From a financial point of view, the impact of the change would be substantial, because even if the percentage of patients we see onsite has dropped from 95% to 75%, if the majority of those people coming in person were there for a major procedure—a new hip, a bone-marrow transplant, etc—these are high net operating income generating activities, that would be hugely beneficial to the institution.

Q: Speaking of implementation, that's typically where the designers hand off a project. What are the challenges you've come across with that?

We've had, from our perspective, highly successful projects. We've learned a lot. When we were still in the department of medicine, we did a project where, like at an airport, instead of having to interact with a person to check, in patients used a kiosk. It was hugely successful in the sense that the efficiency was greater than the face-to-face encounter. Patients liked it. The desk attendants liked it. But we lacked an implementation arm, so it never went anywhere.
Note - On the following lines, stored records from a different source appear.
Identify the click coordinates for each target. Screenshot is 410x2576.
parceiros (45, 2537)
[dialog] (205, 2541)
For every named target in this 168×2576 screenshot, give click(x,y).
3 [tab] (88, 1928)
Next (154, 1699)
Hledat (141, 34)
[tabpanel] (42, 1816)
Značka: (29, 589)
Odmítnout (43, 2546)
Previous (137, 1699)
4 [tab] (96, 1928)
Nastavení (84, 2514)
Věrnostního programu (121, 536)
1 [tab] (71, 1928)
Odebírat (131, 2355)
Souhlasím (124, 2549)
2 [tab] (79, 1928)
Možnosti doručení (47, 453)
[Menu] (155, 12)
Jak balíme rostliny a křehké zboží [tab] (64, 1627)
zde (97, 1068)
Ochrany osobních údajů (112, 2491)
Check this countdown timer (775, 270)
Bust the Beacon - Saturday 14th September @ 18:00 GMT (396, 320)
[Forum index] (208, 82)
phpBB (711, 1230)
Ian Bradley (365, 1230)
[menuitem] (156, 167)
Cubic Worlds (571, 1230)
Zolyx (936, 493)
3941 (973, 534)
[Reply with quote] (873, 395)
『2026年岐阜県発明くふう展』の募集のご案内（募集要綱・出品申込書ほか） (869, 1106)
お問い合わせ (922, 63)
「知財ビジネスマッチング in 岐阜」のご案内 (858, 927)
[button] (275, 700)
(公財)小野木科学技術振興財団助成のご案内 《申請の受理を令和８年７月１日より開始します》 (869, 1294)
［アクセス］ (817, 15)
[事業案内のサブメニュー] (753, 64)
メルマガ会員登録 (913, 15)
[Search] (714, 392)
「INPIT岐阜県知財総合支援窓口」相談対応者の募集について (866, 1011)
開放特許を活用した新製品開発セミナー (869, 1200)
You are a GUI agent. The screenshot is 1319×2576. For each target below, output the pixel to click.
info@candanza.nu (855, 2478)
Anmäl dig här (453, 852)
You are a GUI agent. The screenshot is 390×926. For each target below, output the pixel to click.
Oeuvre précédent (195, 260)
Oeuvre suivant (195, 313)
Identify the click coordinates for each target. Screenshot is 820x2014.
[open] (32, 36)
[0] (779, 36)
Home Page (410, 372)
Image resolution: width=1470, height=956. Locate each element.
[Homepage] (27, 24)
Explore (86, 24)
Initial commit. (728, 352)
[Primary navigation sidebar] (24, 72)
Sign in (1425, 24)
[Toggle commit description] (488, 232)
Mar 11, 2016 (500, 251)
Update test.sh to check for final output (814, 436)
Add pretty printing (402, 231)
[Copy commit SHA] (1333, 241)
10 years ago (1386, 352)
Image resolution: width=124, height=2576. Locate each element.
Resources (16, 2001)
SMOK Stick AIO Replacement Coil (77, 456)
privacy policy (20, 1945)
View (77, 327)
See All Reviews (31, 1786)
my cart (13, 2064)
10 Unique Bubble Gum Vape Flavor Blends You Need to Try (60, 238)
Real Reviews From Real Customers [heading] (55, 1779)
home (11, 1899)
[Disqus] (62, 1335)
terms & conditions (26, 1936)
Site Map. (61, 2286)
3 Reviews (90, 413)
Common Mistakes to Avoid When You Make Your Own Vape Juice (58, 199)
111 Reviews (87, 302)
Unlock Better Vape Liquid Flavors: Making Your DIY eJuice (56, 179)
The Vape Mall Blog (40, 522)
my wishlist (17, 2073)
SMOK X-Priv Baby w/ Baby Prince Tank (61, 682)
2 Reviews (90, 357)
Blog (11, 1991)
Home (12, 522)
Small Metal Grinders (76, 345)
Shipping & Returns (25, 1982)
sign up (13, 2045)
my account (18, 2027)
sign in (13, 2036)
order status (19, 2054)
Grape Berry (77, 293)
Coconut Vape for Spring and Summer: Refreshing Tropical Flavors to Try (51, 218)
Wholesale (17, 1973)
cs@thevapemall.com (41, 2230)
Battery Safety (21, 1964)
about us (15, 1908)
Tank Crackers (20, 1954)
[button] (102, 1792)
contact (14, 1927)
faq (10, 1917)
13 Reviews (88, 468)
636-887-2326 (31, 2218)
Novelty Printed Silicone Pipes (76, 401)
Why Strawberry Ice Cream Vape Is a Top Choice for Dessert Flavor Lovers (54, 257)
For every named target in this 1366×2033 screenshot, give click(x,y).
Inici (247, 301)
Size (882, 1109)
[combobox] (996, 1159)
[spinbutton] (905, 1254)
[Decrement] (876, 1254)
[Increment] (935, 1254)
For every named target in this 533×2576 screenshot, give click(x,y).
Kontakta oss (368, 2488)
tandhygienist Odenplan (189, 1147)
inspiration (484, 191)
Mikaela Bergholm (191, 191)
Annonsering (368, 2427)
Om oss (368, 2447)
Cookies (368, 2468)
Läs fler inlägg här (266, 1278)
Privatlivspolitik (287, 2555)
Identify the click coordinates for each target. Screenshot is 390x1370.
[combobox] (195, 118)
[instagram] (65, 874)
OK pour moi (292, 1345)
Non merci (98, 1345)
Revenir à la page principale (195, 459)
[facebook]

What we learned from that is that the project is more likely to work if the concept is one of co-creation. That's easier when someone comes to you with an idea. But if it's going in the other direction, you really need to get somebody from the affected areas involved early on. For example, we think there's a huge opportunity for projects in pediatric medicine, so I need to bring in the new chair of pediatrics early. If we co-identify an area for change and co-brainstorm we make sure they're passionate and committed. Then if the project winds up appearing to be beneficial, they're in a position to run with it, because our job is to contribute what's unique and special about our skill set, and then turn over continued operation. I need to be able to retrieve my team and put them onto something else.